Categorias de Benchmarks
- Por Organizações (Padrões de Referência):
- Programas complexos que testam diferentes características (E/S, ponto flutuante, etc).
- Exemplos:
- SPEC: Diferenciado por segmentos (CPU, Web, Graphics).
- NAS: Desenvolvido pela NASA (CFD applications).
- Linpack/Lapack: Origem do ranking TOP500.
- Rodinia: Focado em aceleradores (GPU, OpenMP, CUDA).
Locais:
- Desenvolvidos especificamente para uma aplicação da organização.
- Resultados válidos apenas localmente, não generalizáveis.
Normalização de Resultados
Ao comparar sistemas com múltiplos programas de teste, não se deve apenas somar os tempos totais. É fundamental normalizar pelo volume de uso de cada programa.
Análise Simplória (Errada): Somar tempos de execução de todos os programas. O sistema que roda mais rápido o programa menos usado pode parecer falsamente superior.
Análise Correta: Aplicar média ponderada baseada na frequência de uso de cada programa (Exemplo de Dowd & Severance).
Previsão de Desempenho
Além de medir (benchmarking), é possível prever o desempenho sem ter o sistema físico:
Modelos Analíticos:
Formulação algébrica/matemática.
Exemplos: Cadeias de Markov, Teoria de Filas, Redes de Petri.
Modelos de Simulação:
Baseados em características funcionais e interações entre partes.
Exemplos: Simuladores baseados em Monte Carlo, simuladores de nuvem (CloudSim).
Critérios de Escolha (Medir vs Prever)
A escolha depende de:
Fase do projeto: Analíticos/Simulação são úteis antes do protótipo; Benchmarking/Instrumentação exigem o sistema (pós-protótipo).
Tempo para resultados: Analíticos são rápidos; Simulação e Benchmarking demoram mais.
Exatidão: Benchmarking tem exatidão variada (mas é real); Analíticos têm baixa exatidão; Simulação é moderada.
Custo: Benchmarking tem alto custo; Analíticos baixo custo.
Ferramentas de Análise na Prática
Benchmarking e Profiling:
Intel Advisor / vTune: Parte da suite oneAPI. Permitem análise global (CPU, GPU, Energia). O Advisor é focado em vetorização e Roofline Analysis. O vTune foca em traces e utilização de CPU.
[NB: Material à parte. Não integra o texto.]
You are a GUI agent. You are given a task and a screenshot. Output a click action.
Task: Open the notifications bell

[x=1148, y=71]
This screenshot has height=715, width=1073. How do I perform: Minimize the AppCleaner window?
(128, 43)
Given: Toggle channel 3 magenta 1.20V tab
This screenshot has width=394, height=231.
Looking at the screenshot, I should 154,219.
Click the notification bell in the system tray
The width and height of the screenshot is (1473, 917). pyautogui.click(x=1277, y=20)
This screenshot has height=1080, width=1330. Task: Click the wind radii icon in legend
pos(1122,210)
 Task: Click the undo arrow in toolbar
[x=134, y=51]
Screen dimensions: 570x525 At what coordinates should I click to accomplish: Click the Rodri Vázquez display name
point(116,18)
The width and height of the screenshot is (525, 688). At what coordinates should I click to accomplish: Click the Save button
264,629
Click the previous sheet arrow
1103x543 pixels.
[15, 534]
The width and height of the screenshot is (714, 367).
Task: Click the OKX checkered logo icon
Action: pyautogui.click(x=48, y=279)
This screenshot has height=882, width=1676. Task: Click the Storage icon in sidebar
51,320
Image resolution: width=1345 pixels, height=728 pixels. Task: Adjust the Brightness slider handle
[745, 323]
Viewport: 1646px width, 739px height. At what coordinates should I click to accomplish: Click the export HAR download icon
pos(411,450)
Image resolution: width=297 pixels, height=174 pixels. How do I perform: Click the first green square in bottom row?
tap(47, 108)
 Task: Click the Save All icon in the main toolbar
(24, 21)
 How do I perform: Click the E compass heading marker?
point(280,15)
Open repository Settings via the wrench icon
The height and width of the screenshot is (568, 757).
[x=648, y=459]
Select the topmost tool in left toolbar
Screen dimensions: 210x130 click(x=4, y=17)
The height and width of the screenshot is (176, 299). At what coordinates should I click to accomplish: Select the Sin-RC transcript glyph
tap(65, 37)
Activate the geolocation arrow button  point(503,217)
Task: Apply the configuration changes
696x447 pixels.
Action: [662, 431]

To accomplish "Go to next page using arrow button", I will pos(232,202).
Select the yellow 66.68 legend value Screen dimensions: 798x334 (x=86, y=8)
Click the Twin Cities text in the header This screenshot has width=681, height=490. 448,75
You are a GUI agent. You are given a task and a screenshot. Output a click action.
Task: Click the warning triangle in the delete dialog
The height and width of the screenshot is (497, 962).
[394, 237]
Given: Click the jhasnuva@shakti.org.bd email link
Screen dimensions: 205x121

TAU (Tuning and Analysis Utilities): Gera traces e profiles, configurável para diversos ambientes. Usa ferramentas de visualização como Paraprof (gera traces 3D).
Paradyn/Dyninst: Instrumentação dinâmica.
Scalasca: Focado em análise de desempenho paralelo.
Simulação:
CloudSim Plus / Simgrid: Simulação de sistemas distribuídos e nuvem.
iSPD: Iconic Simulator of Parallel and Distributed Systems (focado em grades e IaaS).